Update the data below by changing every "GUI agent" to "screen agent", and leave the rest unchanged.

===== Data provided =====

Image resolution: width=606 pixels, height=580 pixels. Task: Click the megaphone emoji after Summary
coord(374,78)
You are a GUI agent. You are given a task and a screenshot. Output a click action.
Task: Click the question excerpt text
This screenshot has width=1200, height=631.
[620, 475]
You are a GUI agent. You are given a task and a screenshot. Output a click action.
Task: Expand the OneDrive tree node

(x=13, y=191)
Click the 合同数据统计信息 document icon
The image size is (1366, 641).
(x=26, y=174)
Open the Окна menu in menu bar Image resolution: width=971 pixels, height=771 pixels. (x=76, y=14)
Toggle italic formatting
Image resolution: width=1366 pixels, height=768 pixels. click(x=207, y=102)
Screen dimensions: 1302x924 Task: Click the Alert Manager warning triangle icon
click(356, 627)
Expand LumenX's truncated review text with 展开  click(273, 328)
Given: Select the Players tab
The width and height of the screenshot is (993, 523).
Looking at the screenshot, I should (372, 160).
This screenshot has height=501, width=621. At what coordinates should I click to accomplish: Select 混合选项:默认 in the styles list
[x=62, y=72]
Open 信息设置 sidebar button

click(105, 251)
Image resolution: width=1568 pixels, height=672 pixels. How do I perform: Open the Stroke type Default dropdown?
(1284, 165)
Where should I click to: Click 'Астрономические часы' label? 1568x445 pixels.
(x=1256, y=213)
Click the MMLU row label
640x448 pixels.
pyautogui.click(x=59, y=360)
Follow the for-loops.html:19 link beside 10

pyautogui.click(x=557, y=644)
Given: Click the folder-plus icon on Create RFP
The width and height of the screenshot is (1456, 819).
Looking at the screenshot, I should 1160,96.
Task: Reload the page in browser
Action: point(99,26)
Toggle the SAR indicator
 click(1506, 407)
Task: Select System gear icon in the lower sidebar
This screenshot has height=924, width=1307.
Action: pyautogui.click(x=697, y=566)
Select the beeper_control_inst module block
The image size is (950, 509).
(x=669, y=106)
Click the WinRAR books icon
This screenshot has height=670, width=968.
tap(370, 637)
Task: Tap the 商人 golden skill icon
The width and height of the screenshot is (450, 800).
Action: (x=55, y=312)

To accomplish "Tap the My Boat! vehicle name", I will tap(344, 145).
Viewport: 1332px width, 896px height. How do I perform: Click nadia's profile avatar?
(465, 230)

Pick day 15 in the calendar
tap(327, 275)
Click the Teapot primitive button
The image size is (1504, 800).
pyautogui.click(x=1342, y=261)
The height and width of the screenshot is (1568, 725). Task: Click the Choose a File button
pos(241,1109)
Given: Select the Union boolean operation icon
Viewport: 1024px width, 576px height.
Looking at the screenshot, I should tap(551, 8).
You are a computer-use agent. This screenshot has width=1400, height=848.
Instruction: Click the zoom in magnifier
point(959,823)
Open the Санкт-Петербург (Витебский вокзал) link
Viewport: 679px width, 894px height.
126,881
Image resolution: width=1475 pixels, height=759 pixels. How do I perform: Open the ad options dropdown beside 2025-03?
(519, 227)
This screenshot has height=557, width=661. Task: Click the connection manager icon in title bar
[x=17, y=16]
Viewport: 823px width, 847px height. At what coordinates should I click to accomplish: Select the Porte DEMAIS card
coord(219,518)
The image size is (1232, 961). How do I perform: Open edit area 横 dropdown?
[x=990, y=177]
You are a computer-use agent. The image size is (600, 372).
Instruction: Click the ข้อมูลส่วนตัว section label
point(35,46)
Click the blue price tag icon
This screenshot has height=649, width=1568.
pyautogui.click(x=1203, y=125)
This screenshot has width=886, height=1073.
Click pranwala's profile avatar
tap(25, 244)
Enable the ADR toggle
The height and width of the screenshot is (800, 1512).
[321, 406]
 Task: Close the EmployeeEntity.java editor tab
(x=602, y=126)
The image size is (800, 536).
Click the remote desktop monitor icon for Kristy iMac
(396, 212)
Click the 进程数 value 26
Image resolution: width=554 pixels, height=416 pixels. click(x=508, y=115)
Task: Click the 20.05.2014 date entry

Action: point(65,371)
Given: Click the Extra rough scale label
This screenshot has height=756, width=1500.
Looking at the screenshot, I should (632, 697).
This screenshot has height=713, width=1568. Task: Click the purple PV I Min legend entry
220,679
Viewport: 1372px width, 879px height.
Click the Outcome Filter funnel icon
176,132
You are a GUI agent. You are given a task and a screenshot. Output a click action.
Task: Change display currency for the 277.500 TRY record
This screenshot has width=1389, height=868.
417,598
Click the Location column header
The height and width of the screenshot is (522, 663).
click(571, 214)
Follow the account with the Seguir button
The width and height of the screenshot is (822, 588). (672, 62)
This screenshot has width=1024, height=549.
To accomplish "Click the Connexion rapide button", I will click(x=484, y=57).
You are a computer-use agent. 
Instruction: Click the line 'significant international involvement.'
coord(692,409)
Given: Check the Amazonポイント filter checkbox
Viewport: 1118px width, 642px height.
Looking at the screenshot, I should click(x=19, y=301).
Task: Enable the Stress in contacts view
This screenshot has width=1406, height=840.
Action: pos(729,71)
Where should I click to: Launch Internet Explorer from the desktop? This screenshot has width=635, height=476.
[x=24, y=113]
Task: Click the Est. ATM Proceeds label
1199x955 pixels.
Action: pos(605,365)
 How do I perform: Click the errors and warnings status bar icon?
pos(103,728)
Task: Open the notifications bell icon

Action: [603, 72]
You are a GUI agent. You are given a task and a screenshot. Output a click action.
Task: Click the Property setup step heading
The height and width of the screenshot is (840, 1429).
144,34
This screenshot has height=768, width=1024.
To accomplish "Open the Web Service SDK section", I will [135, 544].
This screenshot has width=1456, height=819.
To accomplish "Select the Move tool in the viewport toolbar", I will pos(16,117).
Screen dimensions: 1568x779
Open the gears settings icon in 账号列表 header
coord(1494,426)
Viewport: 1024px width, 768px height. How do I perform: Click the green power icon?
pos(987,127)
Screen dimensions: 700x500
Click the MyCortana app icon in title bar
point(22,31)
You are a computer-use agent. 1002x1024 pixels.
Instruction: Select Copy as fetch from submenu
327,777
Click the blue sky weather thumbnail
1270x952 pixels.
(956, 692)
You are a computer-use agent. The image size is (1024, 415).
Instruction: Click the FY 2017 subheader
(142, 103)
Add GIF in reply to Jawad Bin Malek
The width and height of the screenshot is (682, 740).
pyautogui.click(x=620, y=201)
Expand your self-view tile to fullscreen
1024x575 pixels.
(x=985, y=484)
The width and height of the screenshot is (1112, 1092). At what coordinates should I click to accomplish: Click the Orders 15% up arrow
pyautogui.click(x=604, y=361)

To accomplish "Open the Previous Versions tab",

=====

Solved problem:
Image resolution: width=606 pixels, height=580 pixels. Task: Click the megaphone emoji after Summary
coord(374,78)
You are a screen agent. You are given a task and a screenshot. Output a click action.
Task: Click the question excerpt text
This screenshot has width=1200, height=631.
[620, 475]
You are a screen agent. You are given a task and a screenshot. Output a click action.
Task: Expand the OneDrive tree node

(x=13, y=191)
Click the 合同数据统计信息 document icon
The image size is (1366, 641).
(x=26, y=174)
Open the Окна menu in menu bar Image resolution: width=971 pixels, height=771 pixels. (x=76, y=14)
Toggle italic formatting
Image resolution: width=1366 pixels, height=768 pixels. click(x=207, y=102)
Screen dimensions: 1302x924 Task: Click the Alert Manager warning triangle icon
click(356, 627)
Expand LumenX's truncated review text with 展开  click(273, 328)
Given: Select the Players tab
The width and height of the screenshot is (993, 523).
Looking at the screenshot, I should (372, 160).
This screenshot has height=501, width=621. At what coordinates should I click to accomplish: Select 混合选项:默认 in the styles list
[x=62, y=72]
Open 信息设置 sidebar button

click(105, 251)
Image resolution: width=1568 pixels, height=672 pixels. How do I perform: Open the Stroke type Default dropdown?
(1284, 165)
Where should I click to: Click 'Астрономические часы' label? 1568x445 pixels.
(x=1256, y=213)
Click the MMLU row label
640x448 pixels.
pyautogui.click(x=59, y=360)
Follow the for-loops.html:19 link beside 10

pyautogui.click(x=557, y=644)
Given: Click the folder-plus icon on Create RFP
The width and height of the screenshot is (1456, 819).
Looking at the screenshot, I should 1160,96.
Task: Reload the page in browser
Action: point(99,26)
Toggle the SAR indicator
 click(1506, 407)
Task: Select System gear icon in the lower sidebar
This screenshot has height=924, width=1307.
Action: pyautogui.click(x=697, y=566)
Select the beeper_control_inst module block
The image size is (950, 509).
(x=669, y=106)
Click the WinRAR books icon
This screenshot has height=670, width=968.
tap(370, 637)
Task: Tap the 商人 golden skill icon
The width and height of the screenshot is (450, 800).
Action: (x=55, y=312)

To accomplish "Tap the My Boat! vehicle name", I will tap(344, 145).
Viewport: 1332px width, 896px height. How do I perform: Click nadia's profile avatar?
(465, 230)

Pick day 15 in the calendar
tap(327, 275)
Click the Teapot primitive button
The image size is (1504, 800).
pyautogui.click(x=1342, y=261)
The height and width of the screenshot is (1568, 725). Task: Click the Choose a File button
pos(241,1109)
Given: Select the Union boolean operation icon
Viewport: 1024px width, 576px height.
Looking at the screenshot, I should tap(551, 8).
You are a computer-use agent. This screenshot has width=1400, height=848.
Instruction: Click the zoom in magnifier
point(959,823)
Open the Санкт-Петербург (Витебский вокзал) link
Viewport: 679px width, 894px height.
126,881
Image resolution: width=1475 pixels, height=759 pixels. How do I perform: Open the ad options dropdown beside 2025-03?
(519, 227)
This screenshot has height=557, width=661. Task: Click the connection manager icon in title bar
[x=17, y=16]
Viewport: 823px width, 847px height. At what coordinates should I click to accomplish: Select the Porte DEMAIS card
coord(219,518)
The image size is (1232, 961). How do I perform: Open edit area 横 dropdown?
[x=990, y=177]
You are a computer-use agent. The image size is (600, 372).
Instruction: Click the ข้อมูลส่วนตัว section label
point(35,46)
Click the blue price tag icon
This screenshot has height=649, width=1568.
pyautogui.click(x=1203, y=125)
This screenshot has width=886, height=1073.
Click pranwala's profile avatar
tap(25, 244)
Enable the ADR toggle
The height and width of the screenshot is (800, 1512).
[321, 406]
 Task: Close the EmployeeEntity.java editor tab
(x=602, y=126)
The image size is (800, 536).
Click the remote desktop monitor icon for Kristy iMac
(396, 212)
Click the 进程数 value 26
Image resolution: width=554 pixels, height=416 pixels. click(x=508, y=115)
Task: Click the 20.05.2014 date entry

Action: point(65,371)
Given: Click the Extra rough scale label
This screenshot has height=756, width=1500.
Looking at the screenshot, I should (632, 697).
This screenshot has height=713, width=1568. Task: Click the purple PV I Min legend entry
220,679
Viewport: 1372px width, 879px height.
Click the Outcome Filter funnel icon
176,132
You are a screen agent. You are given a task and a screenshot. Output a click action.
Task: Change display currency for the 277.500 TRY record
This screenshot has width=1389, height=868.
417,598
Click the Location column header
The height and width of the screenshot is (522, 663).
click(571, 214)
Follow the account with the Seguir button
The width and height of the screenshot is (822, 588). (672, 62)
This screenshot has width=1024, height=549.
To accomplish "Click the Connexion rapide button", I will click(x=484, y=57).
You are a computer-use agent. 
Instruction: Click the line 'significant international involvement.'
coord(692,409)
Given: Check the Amazonポイント filter checkbox
Viewport: 1118px width, 642px height.
Looking at the screenshot, I should click(x=19, y=301).
Task: Enable the Stress in contacts view
This screenshot has width=1406, height=840.
Action: pos(729,71)
Where should I click to: Launch Internet Explorer from the desktop? This screenshot has width=635, height=476.
[x=24, y=113]
Task: Click the Est. ATM Proceeds label
1199x955 pixels.
Action: pos(605,365)
 How do I perform: Click the errors and warnings status bar icon?
pos(103,728)
Task: Open the notifications bell icon

Action: [603, 72]
You are a screen agent. You are given a task and a screenshot. Output a click action.
Task: Click the Property setup step heading
The height and width of the screenshot is (840, 1429).
144,34
This screenshot has height=768, width=1024.
To accomplish "Open the Web Service SDK section", I will [135, 544].
This screenshot has width=1456, height=819.
To accomplish "Select the Move tool in the viewport toolbar", I will pos(16,117).
Screen dimensions: 1568x779
Open the gears settings icon in 账号列表 header
coord(1494,426)
Viewport: 1024px width, 768px height. How do I perform: Click the green power icon?
pos(987,127)
Screen dimensions: 700x500
Click the MyCortana app icon in title bar
point(22,31)
You are a computer-use agent. 1002x1024 pixels.
Instruction: Select Copy as fetch from submenu
327,777
Click the blue sky weather thumbnail
1270x952 pixels.
(956, 692)
You are a computer-use agent. The image size is (1024, 415).
Instruction: Click the FY 2017 subheader
(142, 103)
Add GIF in reply to Jawad Bin Malek
The width and height of the screenshot is (682, 740).
pyautogui.click(x=620, y=201)
Expand your self-view tile to fullscreen
1024x575 pixels.
(x=985, y=484)
The width and height of the screenshot is (1112, 1092). At what coordinates should I click to accomplish: Click the Orders 15% up arrow
pyautogui.click(x=604, y=361)

To accomplish "Open the Previous Versions tab",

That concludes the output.